CONSIGNE: Poursuivez le discours sur la concurrence entre taxis et VTC en enchaînant directement après sa dernière phrase.

TEXTE FOURNI:
☆ ☆ ☆ ☆

Monsieur le président, monsieur le ministre, madame la secrétaire d’État, monsieur le rapporteur, chers collègues
Ces derniers mois, les taxis se sont mobilisés, en France comme dans plusieurs villes d’Europe, pour protester contre la concurrence croissante et déloyale des véhicules de tourisme avec chauffeur et les pratiques de la société californienne Uber, filiale de Google. En France, le ver est dans le fruit depuis la loi Novelli du 22 juillet 2009 qui a rebaptisé les véhicules de grande remise « véhicules de tourisme avec chauffeur » ou VTC, et ouvert à ces derniers la possibilité d’intervenir librement sur l’ensemble du marché de la réservation préalable.
Avant cette loi, les taxis détenaient de fait le quasi-monopole des activités de transport léger de personnes. Il existait concurremment des véhicules dits de « petite remise » ou de « grande remise », mais ceux-ci se positionnaient sur des marchés restreints, comme le haut de gamme ou les longs trajets, parfois même le transport des enfants handicapés.
La loi de développement et de modernisation des services touristiques a permis que se développe une économie parallèle du taxi. Si la loi maintenait sur le papier une distinction claire entre taxis et VTC, les VTC doivent être réservés et n’ont ainsi pas le droit de prendre des clients dans la rue. La souplesse tarifaire et la quasi-exonération de licences ont généré une explosion de l’activité des VTC.
De 2009 à 2013, nous sommes passés de 400 licences de « grande remise » à 300 entreprises de VTC et plus de 10 000 licences. Ce succès, le secteur des VTC le doit également, bien sûr, au développement des dispositifs de géolocalisation, qui brouillent la distinction entre taxis et VTC. Cette révolution numérique a joué un rôle central dans l’essor des VTC. Elle permet en effet à des sociétés comme Uber de proposer des applications qui contournent l’obligation de réservation préalable pour privilégier une forme de maraude électronique qui concurrence directement l’activité des taxis.

☆ ☆ ☆ ☆

DONNÉES:
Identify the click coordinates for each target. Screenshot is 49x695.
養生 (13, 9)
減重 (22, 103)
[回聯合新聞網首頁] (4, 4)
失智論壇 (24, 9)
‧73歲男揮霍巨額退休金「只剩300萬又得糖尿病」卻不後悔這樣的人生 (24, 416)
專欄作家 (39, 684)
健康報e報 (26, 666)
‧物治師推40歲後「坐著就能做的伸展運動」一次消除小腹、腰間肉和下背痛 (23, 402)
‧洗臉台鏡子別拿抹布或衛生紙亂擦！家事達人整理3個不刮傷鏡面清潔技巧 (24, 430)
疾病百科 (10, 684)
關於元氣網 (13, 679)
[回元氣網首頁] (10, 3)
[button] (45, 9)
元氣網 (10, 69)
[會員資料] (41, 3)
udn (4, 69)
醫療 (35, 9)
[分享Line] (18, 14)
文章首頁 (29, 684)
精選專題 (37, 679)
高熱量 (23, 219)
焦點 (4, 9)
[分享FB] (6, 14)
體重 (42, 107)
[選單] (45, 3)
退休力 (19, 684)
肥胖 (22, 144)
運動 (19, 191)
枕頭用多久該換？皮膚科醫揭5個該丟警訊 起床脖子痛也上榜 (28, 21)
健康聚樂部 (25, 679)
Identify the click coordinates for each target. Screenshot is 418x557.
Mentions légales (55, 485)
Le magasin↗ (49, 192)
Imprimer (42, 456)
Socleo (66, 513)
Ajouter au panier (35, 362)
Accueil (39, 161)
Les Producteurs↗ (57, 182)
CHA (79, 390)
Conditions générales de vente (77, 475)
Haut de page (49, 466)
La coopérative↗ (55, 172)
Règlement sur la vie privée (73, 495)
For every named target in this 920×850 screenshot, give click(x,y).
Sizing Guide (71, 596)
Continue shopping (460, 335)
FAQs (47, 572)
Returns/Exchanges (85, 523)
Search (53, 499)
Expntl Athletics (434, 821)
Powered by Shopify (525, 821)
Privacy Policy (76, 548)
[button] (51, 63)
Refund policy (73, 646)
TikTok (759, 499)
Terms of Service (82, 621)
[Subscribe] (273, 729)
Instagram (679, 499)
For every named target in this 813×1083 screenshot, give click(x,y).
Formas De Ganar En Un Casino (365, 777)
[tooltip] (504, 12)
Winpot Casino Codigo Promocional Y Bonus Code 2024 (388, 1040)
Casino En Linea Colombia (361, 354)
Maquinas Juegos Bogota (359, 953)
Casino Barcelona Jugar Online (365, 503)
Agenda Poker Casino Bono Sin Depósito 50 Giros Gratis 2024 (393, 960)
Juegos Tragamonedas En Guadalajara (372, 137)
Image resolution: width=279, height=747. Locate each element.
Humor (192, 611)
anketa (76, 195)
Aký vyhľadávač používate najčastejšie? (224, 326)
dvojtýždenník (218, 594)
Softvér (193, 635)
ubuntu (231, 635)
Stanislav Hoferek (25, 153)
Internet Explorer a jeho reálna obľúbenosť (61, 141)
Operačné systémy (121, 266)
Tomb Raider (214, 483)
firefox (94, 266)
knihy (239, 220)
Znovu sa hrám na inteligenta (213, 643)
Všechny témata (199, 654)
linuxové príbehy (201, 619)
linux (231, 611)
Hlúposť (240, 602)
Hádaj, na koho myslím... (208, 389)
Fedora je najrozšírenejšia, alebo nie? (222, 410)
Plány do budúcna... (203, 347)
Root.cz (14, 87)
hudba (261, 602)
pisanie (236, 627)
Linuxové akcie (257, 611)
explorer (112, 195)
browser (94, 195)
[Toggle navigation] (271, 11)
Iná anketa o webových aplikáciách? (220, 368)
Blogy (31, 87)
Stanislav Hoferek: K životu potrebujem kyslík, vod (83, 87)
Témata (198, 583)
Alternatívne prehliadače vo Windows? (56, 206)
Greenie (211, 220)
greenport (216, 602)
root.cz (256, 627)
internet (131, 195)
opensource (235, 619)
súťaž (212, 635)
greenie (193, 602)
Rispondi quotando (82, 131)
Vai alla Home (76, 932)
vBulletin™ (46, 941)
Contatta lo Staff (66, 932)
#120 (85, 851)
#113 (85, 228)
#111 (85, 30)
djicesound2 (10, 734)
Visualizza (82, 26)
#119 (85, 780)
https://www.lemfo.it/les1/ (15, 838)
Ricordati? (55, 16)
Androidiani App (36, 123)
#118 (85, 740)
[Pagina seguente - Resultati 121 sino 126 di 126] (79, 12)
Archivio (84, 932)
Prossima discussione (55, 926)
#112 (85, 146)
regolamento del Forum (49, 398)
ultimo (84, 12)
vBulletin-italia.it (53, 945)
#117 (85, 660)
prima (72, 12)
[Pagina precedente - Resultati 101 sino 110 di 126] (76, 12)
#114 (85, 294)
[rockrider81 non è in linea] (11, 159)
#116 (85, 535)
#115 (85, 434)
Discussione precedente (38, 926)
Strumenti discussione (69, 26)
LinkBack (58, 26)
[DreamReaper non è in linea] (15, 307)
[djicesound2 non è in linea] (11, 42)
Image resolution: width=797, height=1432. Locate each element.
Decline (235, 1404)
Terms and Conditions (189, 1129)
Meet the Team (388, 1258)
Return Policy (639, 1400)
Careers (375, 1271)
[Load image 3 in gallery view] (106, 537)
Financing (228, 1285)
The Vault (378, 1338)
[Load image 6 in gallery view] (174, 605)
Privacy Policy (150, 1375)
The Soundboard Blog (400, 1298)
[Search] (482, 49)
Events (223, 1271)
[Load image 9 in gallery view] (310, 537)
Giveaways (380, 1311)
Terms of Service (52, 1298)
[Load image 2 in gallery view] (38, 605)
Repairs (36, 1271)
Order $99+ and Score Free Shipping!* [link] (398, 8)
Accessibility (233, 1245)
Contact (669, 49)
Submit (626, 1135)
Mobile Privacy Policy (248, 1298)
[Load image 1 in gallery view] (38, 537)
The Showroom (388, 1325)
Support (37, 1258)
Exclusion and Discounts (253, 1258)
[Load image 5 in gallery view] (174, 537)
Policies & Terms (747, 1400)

☆ ☆ ☆ ☆

RÉSULTAT ATTENDU:
Afin de mettre fin à cette concurrence déloyale et assainir le secteur, Jean-Marc Ayrault avait confié à notre rapporteur le soin de conduire une mission de concertation qui a rendu son rapport au mois d’avril dernier. La proposition de loi qui nous est soumise aujourd’hui est la traduction législative, malheureusement incomplète, des propositions formulées dans ce rapport.
Le constat, nous le partageons tous : il est indispensable et urgent de remédier aux déséquilibres et aux inégalités qui pénalisent l’exercice de l’activité de taxi et représentent une menace sérieuse pour la pérennité de cette profession réglementée, riche d’une histoire et d’une culture professionnelle qu’il faut défendre et préserver.
Si le développement des VTC ulcère les chauffeurs de taxi, ce n’est pas seulement en raison du décalage entre des conditions d’exercice très réglementées d’un côté et incontrôlées de l’autre, c’est aussi parce que la concurrence des VTC est une parfaite illustration des dérives de la dérégulation libérale et des risques sociaux qui s’y attachent. Violation délibérée de la réglementation, main-d’œuvre flexible, conditions de travail déplorables, faible participation aux cotisations sociales, optimisation fiscale : telles sont quelques-unes des graves dérives observées sur la dernière période.
La proposition de loi qui nous est soumise entend, au premier chef, rééquilibrer les conditions d’exercice des acteurs économiques du secteur, fixer des règles du jeu et un cadre commun à l’ensemble du transport routier léger de personnes. L’intention est louable. Nous tenons d’ailleurs au passage à saluer l’excellent travail conduit ces derniers mois par notre collègue.
Par contre, nous regrettons que la proposition de loi dont nous débattons soit en retrait sur certaines propositions formulées dans le rapport de la mission de concertation. Nous déplorons surtout que le texte normalise et banalise les VTC, que vous proposez d’ailleurs de rebaptiser « véhicules de transport avec chauffeur » au lieu de « véhicules de tourisme avec chauffeur ».
Si le vote de la présente proposition de loi doit aller de pair avec la fin du moratoire et la réouverture des vannes des immatriculations de nouveaux chauffeurs VTC, il est légitime de nous interroger sur la question de savoir si les mesures d’encadrement des VTC que vous nous proposez sont suffisantes.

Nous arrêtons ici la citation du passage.